= Raymond Droz =

Swiss trombonist (1934–2000)

Raymond Droz (January 23, 1934, La Chaux-de-Fonds – June 29, 2000, Zürich) was a Swiss jazz trombonist, arranger, and bandleader.

Droz won first prize at the first Zurich Jazz Festival in 1951 as a trombonist. In the next few years he played with Claude Albert and with his own Dixieland jazz band, and in 1956–1957 worked in Lausanne as a radio technician. He toured with his own bands, which included as sidemen Charly Antolini, Jean-Pierre Bionda, Raymond Court, and Pierre Favre. Between 1958 and 1964 he was a member of the orchestra of Kurt Edelhagen in Cologne, then became the first trombonist to be part of the radio entertainment orchestra of Schweizer Radio DRS, where he contributed many arrangements and compositions.
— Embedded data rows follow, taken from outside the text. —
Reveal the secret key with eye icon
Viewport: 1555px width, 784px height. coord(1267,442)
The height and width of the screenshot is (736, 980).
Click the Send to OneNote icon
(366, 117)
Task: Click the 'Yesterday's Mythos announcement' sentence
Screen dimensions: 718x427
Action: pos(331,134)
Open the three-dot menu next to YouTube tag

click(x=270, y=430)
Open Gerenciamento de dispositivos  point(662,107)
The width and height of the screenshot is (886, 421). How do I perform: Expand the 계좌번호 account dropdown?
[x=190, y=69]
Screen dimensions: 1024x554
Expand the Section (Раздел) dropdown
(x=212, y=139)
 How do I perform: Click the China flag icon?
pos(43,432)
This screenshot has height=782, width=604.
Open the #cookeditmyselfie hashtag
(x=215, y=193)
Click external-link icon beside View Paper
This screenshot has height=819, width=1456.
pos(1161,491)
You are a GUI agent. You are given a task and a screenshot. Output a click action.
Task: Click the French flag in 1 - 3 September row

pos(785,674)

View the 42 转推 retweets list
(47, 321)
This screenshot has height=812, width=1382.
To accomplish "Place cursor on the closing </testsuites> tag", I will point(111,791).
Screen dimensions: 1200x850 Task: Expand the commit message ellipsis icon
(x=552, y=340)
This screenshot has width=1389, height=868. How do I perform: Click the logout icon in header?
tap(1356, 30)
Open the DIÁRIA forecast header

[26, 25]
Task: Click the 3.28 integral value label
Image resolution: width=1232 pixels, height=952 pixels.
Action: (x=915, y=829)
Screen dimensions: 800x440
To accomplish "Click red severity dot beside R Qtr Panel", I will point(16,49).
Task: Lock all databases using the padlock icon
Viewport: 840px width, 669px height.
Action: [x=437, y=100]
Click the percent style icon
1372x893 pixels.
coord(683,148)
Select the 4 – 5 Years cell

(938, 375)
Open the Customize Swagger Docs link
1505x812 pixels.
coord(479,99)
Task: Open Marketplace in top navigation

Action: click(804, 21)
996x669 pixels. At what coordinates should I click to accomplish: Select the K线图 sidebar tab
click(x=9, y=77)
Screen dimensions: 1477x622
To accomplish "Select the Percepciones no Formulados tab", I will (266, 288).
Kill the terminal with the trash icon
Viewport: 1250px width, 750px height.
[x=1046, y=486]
He also arranged for the Ted Haenzi Big Band. He performed with Clark Terry at the Montreux Jazz Festival and in Switzerland with small ensembles. In 1985, he resigned from the DRS orchestra after health problems, but still played occasional sessions. He also worked with Heinz Kretzschmar (1960), Bill Ramsey (1965), Buck Clayton (1966), Rex Stewart (1966), Othella Dallas (1967), Gabriela Schaaf (1979) and The New Zürich Jazztet (1981).